Wall Street’s optimistic start to the New Year continued on Tuesday as prices for some stocks, oil and the U.S. dollar advanced, but investors dialed back risk-taking elsewhere as data showed U.S. manufacturing slowed and COVID-19 spread. Canada’s main stock index edged higher as energy and financial stocks climbed, but the index gave back much of its earlier advance as the shares of technology heavyweight Shopify Inc fell by the most in more than a year.
The S&P 500 was flat Tuesday while the Dow Jones Industrial Average rose 0.59% to 36,799.65, a fresh record, as bank stocks surged with U.S. Treasury yields.
At the same time, the Nasdaq Composite reversed Monday’s strong gains to fall more than 1.33%, with declines in shares of high-flyers Tesla Inc, Microsoft Corp and Apple Inc.
“While seats are filling up again on Wall Street, we think that market players will be slow to increase risk,” Scott Ladner, chief investment officer at Charlotte-based wealth management firm Horizon Investments, wrote in an email.
The mixed picture was underscored by U.S. manufacturing activity: fresh data showed it had slowed in December amid cooling demand for goods, but supply constraints were starting to ease and a measure of prices paid for inputs by factories fell by the most in a decade, according to The Institute for Supply Management.
The United States also set a global record of almost 1 million new coronavirus infections reported on Monday, according to a Reuters tally, nearly double the country’s peak of 505,109 hit just a week ago.
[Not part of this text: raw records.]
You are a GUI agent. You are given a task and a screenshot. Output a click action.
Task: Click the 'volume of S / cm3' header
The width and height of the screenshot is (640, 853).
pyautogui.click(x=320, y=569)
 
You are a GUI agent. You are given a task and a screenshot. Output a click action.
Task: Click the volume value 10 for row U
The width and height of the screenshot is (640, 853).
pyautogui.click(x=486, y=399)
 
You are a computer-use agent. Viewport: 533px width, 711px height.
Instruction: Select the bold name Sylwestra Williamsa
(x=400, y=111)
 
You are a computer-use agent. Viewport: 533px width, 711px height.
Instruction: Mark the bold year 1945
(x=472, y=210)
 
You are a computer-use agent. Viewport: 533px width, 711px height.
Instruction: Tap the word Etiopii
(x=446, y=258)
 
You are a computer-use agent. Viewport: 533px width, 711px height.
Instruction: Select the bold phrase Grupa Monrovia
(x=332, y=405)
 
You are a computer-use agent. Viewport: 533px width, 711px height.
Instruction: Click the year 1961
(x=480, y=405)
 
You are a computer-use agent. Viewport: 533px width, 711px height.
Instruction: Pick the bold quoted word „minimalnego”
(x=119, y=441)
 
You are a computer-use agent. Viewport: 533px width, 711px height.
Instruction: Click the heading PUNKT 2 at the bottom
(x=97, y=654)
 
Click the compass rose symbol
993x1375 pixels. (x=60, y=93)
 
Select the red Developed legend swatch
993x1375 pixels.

The Toronto Stock Exchange’s S&P/TSX composite index ended up 13.68 points, or 0.06%, at 21,236.52, on its first day of trading in 2022.
The benchmark index gained 22% in 2021, its best yearly performance since 2009, supported by massive stimulus, vaccine rollouts and hopes of global economic recovery.
Domestic data on Tuesday showed that Canadian manufacturing activity expanded in December but the pace was the slowest in five months as material shortages and delivery delays held back output.
The energy sector climbed 3.7% as an agreement by OPEC+ to stick with its planned increase for February bolstered oil prices. U.S. crude oil futures settled 1.2% higher at $76.99 a barrel.
Financials rose 1.8%, while healthcare added 2.4% as the shares of cannabis producers rallied.
Among the sectors losing ground was technology. It ended down 3.3%. As was the case on Wall Street, rising bond yields put a dent into the appetite for growth stocks. Shopify, which has the largest market capitalization on the Toronto market, tumbled 10.9%, its biggest decline since November 2020.
Global equities were up earlier on Tuesday. The Euro STOXX 600 gained 0.82% to hit a record of 494.02 points. Asian stocks also gained, with MSCI’s gauge of Asia Pacific stocks outside Japan up around 0.4%.
The U.S. dollar rose against the Japanese yen to hit a five-year peak as investors anticipated the Omicron variant would not derail the global economy or delay the Federal Reserve’s expected rate hikes.
The dollar index rose 0.097%, with the euro down 0.11% to $1.1282.
U.S. Treasury yields rose as bond investors geared up for rate hikes from the Fed by mid-year to curb stubbornly high inflation.
Minneapolis Fed President Neel Kashkari on Tuesday said he expects the U.S. central bank will need to raise interest rates twice this year, reversing his long-held view that rates will need to stay at zero until at least 2024.
Benchmark 10-year yields advanced to a six-week high of 1.649%.
In a sign of investors hedging their bets, gold consolidated above the key $1,800 per ounce level on Tuesday, after a sharp retreat in the last session.
Spot gold added 0.8% to $1,814.43 an ounce. U.S. gold futures gained 0.83% to $1,814.00 an ounce.